I should also mention that I saw without a doubt the weirdest thing I've ever seen happen in any poker tournament happen near the end of Day One of the Venetian DS event I played in. Rather than spoil that one with the details now, I will leave that for Wednesday's post all about Day One of my tournament. But suffice it to say, there was in fact more than one thing that went down during my tournament that were truly new experiences for me -- mostly not
positive ones, mind you -- and overall it leaves me also feeling like the actual poker tournament I played in was also quite weird when it all comes down to it. And that's not even counting how sickly I rallied on Day Two from 2/3 of the way down the leaderboard to the very pinnacle over the span of just a couple of hours, which in itself was really pretty amazing and weird.

One other thing that was different about my gambling experience in Vegas this summer was that I also dabbled this trip in both blackjack and in craps, also things which I have not normally participated in in past Vegas poker trips. Back in the day, when I was a young, single guy going to Vegas with friends and family 7 or 8 times a year, I was Mr. Craps, and since even before that I've been playing blackjack in casinos all around the country, so it's not that I don't know how or don't think these can be profitable over the short-term. But the very fact that these games are by definition not profitable over the long term is what has kept me largely away from those games since I had an epiphany about my gambling proclivities sometime around Y2K and really stopped gambling altogether until getting back in to poker a few years later.
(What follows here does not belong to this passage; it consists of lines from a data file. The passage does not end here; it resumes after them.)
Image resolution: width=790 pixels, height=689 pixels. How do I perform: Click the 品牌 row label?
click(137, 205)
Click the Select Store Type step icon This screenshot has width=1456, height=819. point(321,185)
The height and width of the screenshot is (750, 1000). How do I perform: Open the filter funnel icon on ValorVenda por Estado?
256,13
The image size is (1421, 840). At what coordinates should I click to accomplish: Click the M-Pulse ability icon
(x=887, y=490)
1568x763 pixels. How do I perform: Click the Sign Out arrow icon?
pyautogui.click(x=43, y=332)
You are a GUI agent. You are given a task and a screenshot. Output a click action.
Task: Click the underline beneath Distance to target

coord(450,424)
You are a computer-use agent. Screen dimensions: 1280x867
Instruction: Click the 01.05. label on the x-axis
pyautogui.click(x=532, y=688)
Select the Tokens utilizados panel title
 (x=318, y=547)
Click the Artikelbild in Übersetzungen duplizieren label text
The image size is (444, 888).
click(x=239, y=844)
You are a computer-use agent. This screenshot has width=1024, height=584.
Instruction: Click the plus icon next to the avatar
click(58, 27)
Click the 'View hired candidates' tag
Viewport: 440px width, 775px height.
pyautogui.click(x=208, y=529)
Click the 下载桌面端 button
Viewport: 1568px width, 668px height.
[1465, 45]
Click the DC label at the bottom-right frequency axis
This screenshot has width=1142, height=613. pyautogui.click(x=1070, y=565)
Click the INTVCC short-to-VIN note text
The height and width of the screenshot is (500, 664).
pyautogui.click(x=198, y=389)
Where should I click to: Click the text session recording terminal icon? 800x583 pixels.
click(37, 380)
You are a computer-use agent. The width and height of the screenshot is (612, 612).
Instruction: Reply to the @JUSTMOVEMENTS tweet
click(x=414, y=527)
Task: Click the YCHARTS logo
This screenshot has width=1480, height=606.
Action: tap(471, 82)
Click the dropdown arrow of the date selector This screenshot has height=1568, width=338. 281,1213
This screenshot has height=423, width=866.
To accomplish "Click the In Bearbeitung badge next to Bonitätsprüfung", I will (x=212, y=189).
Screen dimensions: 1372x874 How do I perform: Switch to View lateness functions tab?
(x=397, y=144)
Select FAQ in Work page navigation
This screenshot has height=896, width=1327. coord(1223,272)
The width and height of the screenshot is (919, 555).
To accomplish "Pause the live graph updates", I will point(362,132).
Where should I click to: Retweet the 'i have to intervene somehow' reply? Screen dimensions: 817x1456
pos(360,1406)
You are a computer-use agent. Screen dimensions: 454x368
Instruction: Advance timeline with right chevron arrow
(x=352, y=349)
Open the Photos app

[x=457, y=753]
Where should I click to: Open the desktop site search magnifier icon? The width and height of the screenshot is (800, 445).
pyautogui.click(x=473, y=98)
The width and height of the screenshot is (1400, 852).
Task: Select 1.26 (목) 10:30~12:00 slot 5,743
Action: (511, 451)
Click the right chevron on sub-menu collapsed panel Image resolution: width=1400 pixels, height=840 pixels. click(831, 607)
In all, it was an exciting and really amazing trip, far and away the most fun I have ever had during a short weekend in Sin City, influenced largely of course by me playing probably the best poker of my life, certainly on the largest stage and in the most significant spot I have ever played in. I learned all over again in a major way how incredibly draining a poker tournament can be, and after putting in probably 40 hours of poker in a 3-day span counting my marathon cash session on Friday night plus the next two full days at the Venetian, I can say with confidence that my mind hasn't been as worn down in as long as I can remember as it was when this thing was finally done around 3am on Sunday night / Monday morning. Every time I close my eyes -- even still, now 36 hours later -- I see pocket Kings, pocket 9s, J4 of clubs, etc. I couldn't even come close to playing even reasonably good poker at all on Tuesday, even though I had originally expected to do nothing but play poker tournaments from start to finish on this trip, and when I tried to log in to full tilt for some quick online satisfaction, I found myself donking away by not even being able to focus on the hand, the community cards, anything. I will just need a few days away from the game to clear my head, as that much high-stress, high-tension poker really threw me for a loop. But it goes without saying that this weekend will not be one I will ever forget, and I look forward to spending the next couple of days posting all about my performance in the $560 buyin Venetian Deep Stack Extravaganza tournament, following it up with a recap type of post at the end of the week about my post-trip thoughts, and my impressions in general of Vegas and of the trip as a whole.

I plan to be back on Wednesday with my recounting of Saturday's action in Las Vegas, which mostly means Day One of the Venetian Deep Stack event. See you then!